AuPS Logo Programme
Contents
Previous Next PDF

Effect of high-intensity, interval exercise on signalling proteins and gene expression in human skeletal muscle

M. Hargreaves,1 S.L. McGee,1 K.F. Howlett,2 R.J. Snow,2 A. Garnham2 and M.J. Gibala,3 1Department of Physiology, The University of Melbourne, VIC 3010, Australia, 2School of Exercise & Nutrition Sciences, Deakin University, Burwood, VIC 3125, Australia and 3Department of Kinesiology, McMaster University, Hamilton, ON, Canada.

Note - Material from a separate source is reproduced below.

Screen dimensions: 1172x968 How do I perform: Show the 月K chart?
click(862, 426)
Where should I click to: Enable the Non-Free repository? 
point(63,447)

Short duration, high-intensity interval exercise is typically associated with strength or resistance training and linked to pathways that stimulate skeletal muscle growth. However, repeated sessions of such high-intensity, interval exercise induce rapid changes in skeletal muscle phenotype that are similar to those induced by traditional endurance exercise training, i.e. increased skeletal muscle oxidative capacity without marked hypertrophy (Burgomaster et al., 2005). To investigate the effects of such high-intensity, interval exercise on signalling proteins and gene expression in human skeletal muscle, six untrained men (23 + 2 yrs) completed four 30s bouts of “all out” cycling exercise, separated by four min rest. Muscle (v. lateralis) samples were obtained by percutaneous needle biopsy before, after the first and fourth bouts and after three hours of passive recovery. Activation of signalling pathways was assessed by Western blotting using phosphospecific antibodies to AMP-activated protein kinase (AMPK), calcium/calmodulin-dependent protein kinase (CaMKII), p-38 mitogen-activated protein kinase (MAPK), protein kinase B (PKB) and 70-kDa S6 protein kinase (S6K). Skeletal muscle expression of selected genes (GLUT4, PGC1, PDK4 and COXIV) was assessed on muscle samples obtained before exercise and after three hours of recovery using real-time RT-PCR with specific primers and SYBR Green detection (BioRad). Phosphorylation (p-) of AMPK, CaMKII, p38 MAPK, PKB and S6K were unchanged after the first bout; however, p-AMPK and p-p38 MAPK were increased (p < 0.05) ∼40% after the fourth bout, while p-PKB was reduced (p < 0.05) by ∼50%. No changes in p-CaMKII, p-S6K or 4E binding protein phosphorylation were observed after exercise. PGC1 and PDK4 mRNA were increased (p < 0.05) ∼3-fold after three hours of recovery, with no significant change in GLUT4 and COXIV mRNA. These data suggest that high-intensity, interval exercise activates signalling pathways known to contribute to mitochondrial biogenesis, with no activation of pathways responsible for growth-related protein synthesis. Such activation may explain the previously observed changes in muscle oxidative capacity and aerobic exercise performance following high-intensity, interval exercise training.

Burgomaster KA, Hughes SC, Heigenhauser GJF, Bradwell SN & Gibala MJ (2005) Journal of Applied Physiology, 98: 1985-90.